BACKGROUND: Dynamic hyperinflation of the lungs impairs exercise performance in chronic obstructive pulmonary disease (COPD). However, it is unclear which patients are affected by dynamic hyperinflation and how the respiratory muscles respond to the change in lung volume. METHODS: Using optoelectronic plethysmography, total and regional chest wall volumes were measured non-invasively in 20 stable patients with COPD (mean (SD) forced expiratory volume in 1 second 43.6 (11.6)% predicted) and dynamic hyperinflation was tracked breath by breath to test if this was the mechanism of exercise limitation.
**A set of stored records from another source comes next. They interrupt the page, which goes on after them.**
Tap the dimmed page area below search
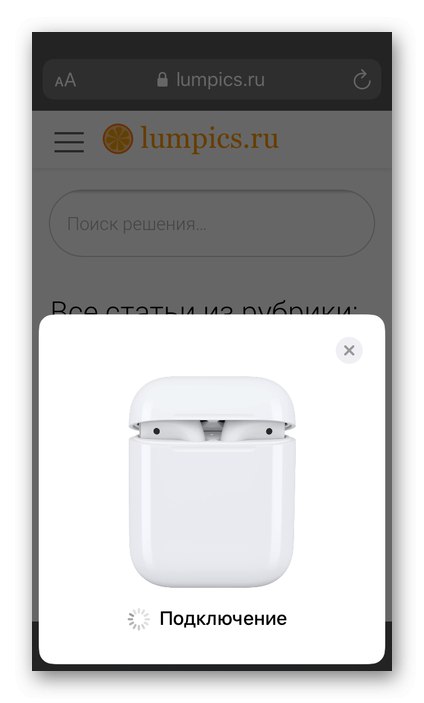The height and width of the screenshot is (703, 424). pyautogui.click(x=212, y=277)
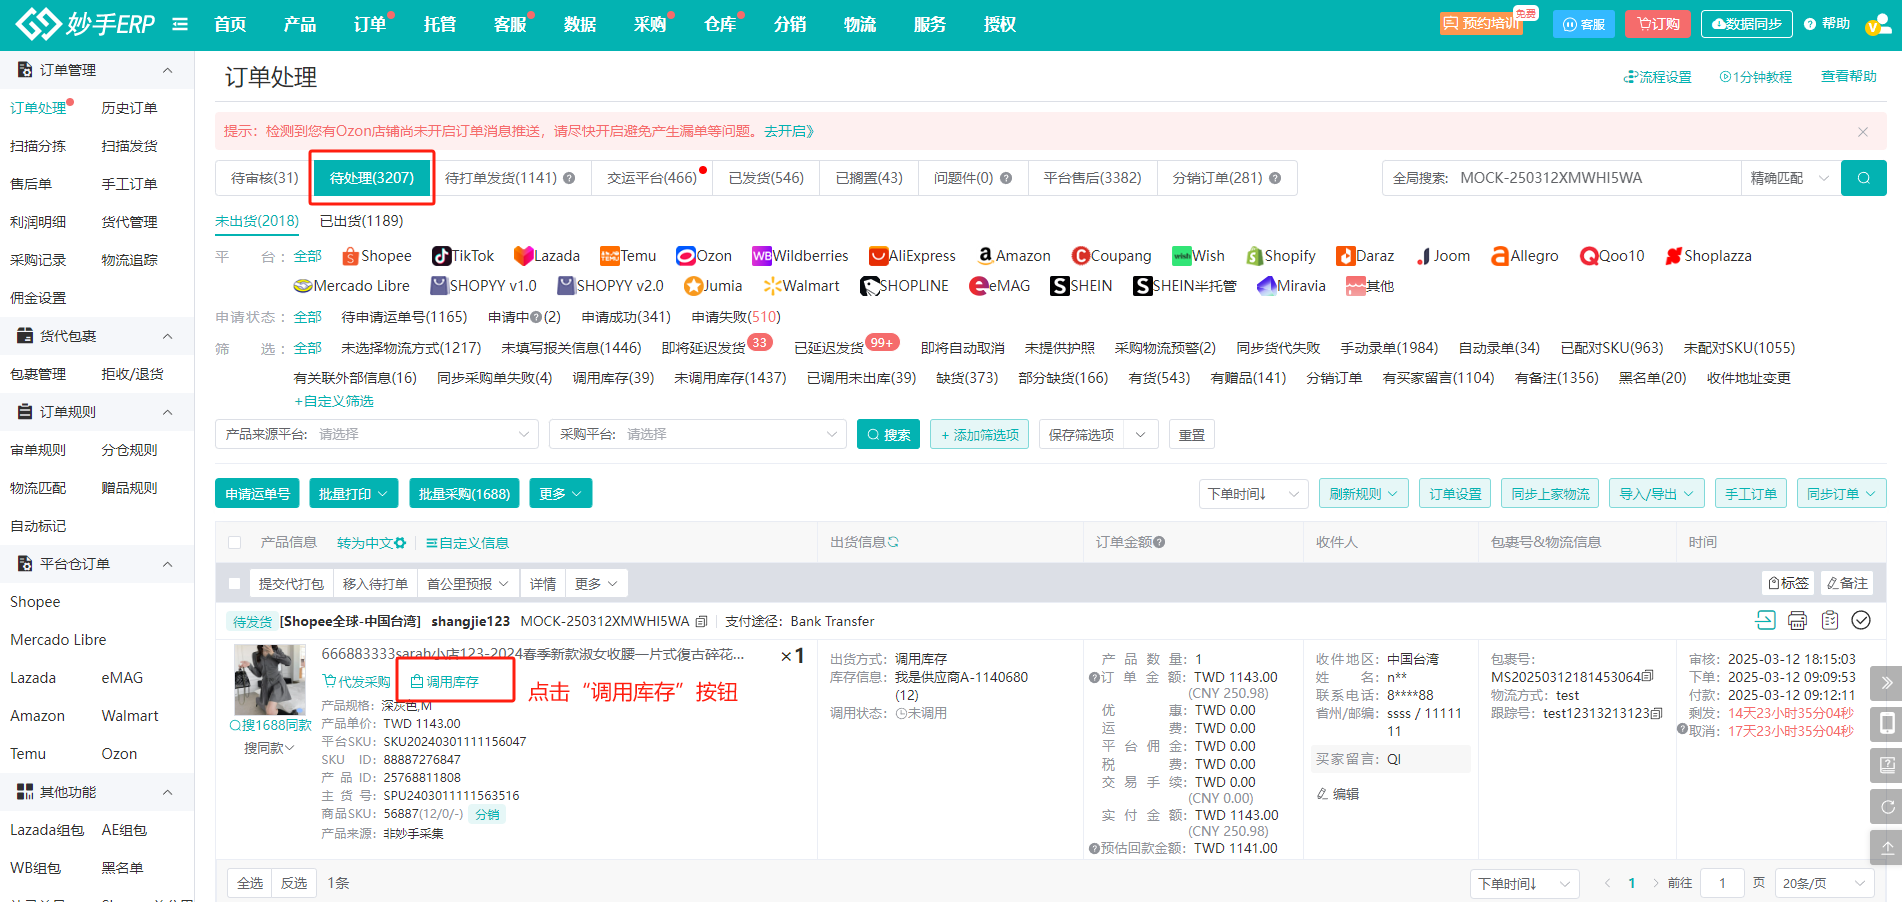Viewport: 1902px width, 902px height.
Task: Toggle sidebar with the hamburger menu icon
Action: [180, 24]
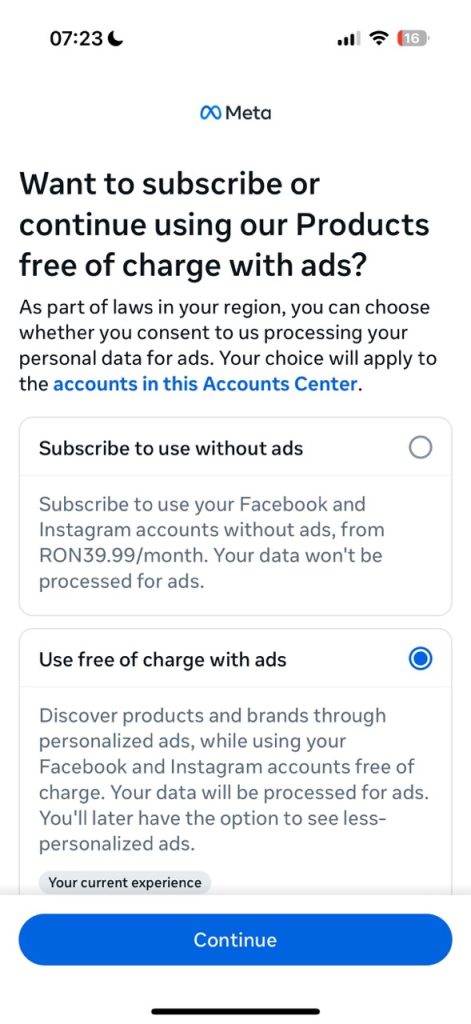Tap the 07:23 clock in status bar

76,39
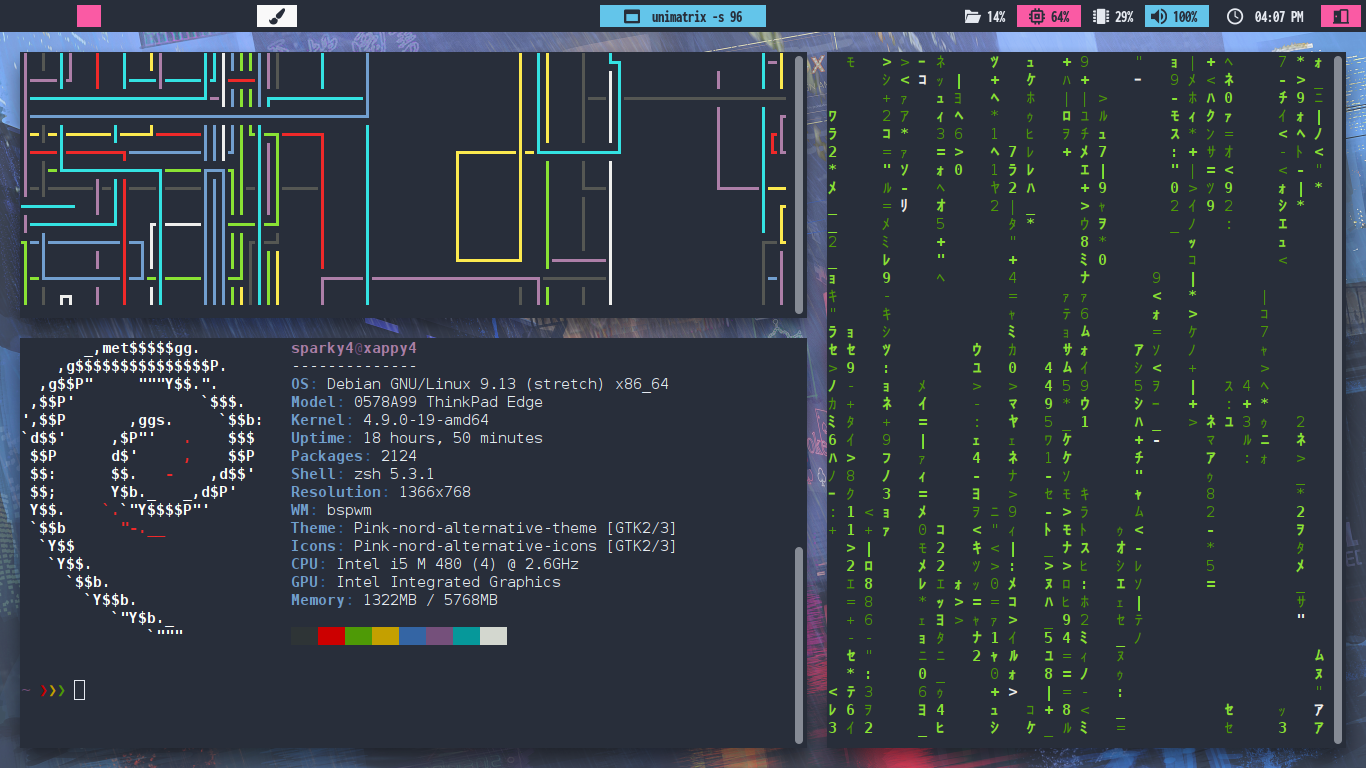
Task: Click the window icon beside unimatrix title
Action: tap(631, 17)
Resting ventilation, breathing pattern, symptoms, rib cage and abdominal volumes were recorded at rest and during symptom limited cycle ergometry. Pleural, abdominal, and transdiaphragmatic pressures were measured in eight patients. RESULTS: End expiratory chest wall volume increased by a mean (SE) of 592 (80) ml in 12 patients (hyperinflators) but decreased by 462 (103) ml in eight (euvolumics). During exercise, tidal volume increased in euvolumic patients by reducing end expiratory abdominal volume while in hyperinflators tidal volume increased by increasing end inspiratory abdominal and rib cage volumes. The maximal abdominal pressure was 22.1 (9.0) cm H(2)O in euvolumic patients and 7.6 (2.6) cm H(2)O in hyperinflators. Euvolumic patients were as breathless as hyperinflators but exercised for less time and reached lower maximum workloads (p<0.05) despite having better spirometric parameters and a greater expiratory flow reserve. CONCLUSIONS: Dynamic hyperinflation is not the only mechanism limiting exercise performance in patients with stable COPD. Accurate measurement of chest wall volume can identify the different patterns of respiratory muscle activation during exercise.